▶ [Problem to solve] Copy nothing but the line with "Click the orange Buy now button" and the lines that follow it to the end of the entries below, and keep the pictures out.

*** Opening of Input data ***

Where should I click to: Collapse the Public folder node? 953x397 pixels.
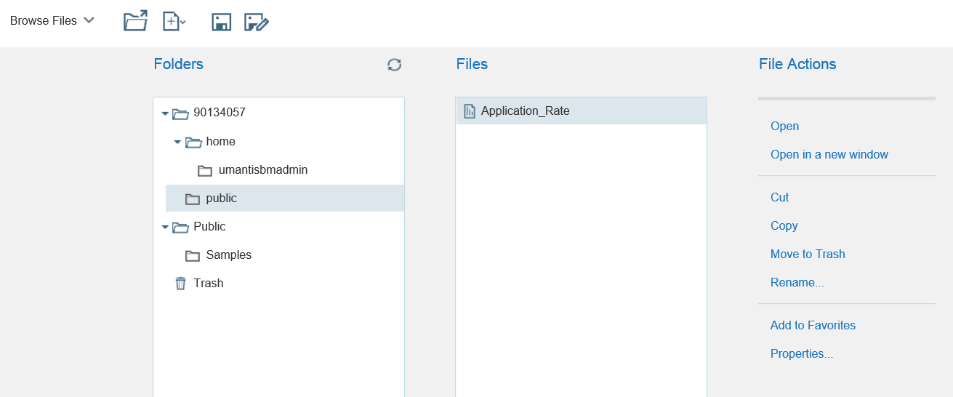click(165, 227)
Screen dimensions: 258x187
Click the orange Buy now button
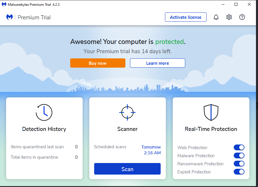click(x=98, y=63)
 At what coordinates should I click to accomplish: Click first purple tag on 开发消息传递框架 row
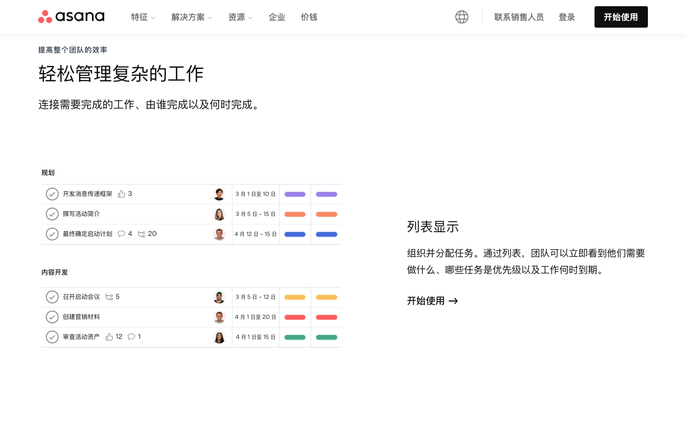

*** Close of Input data ***

▶ [Solved problem]
Click the orange Buy now button
click(x=98, y=63)
 At what coordinates should I click to accomplish: Click first purple tag on 开发消息传递框架 row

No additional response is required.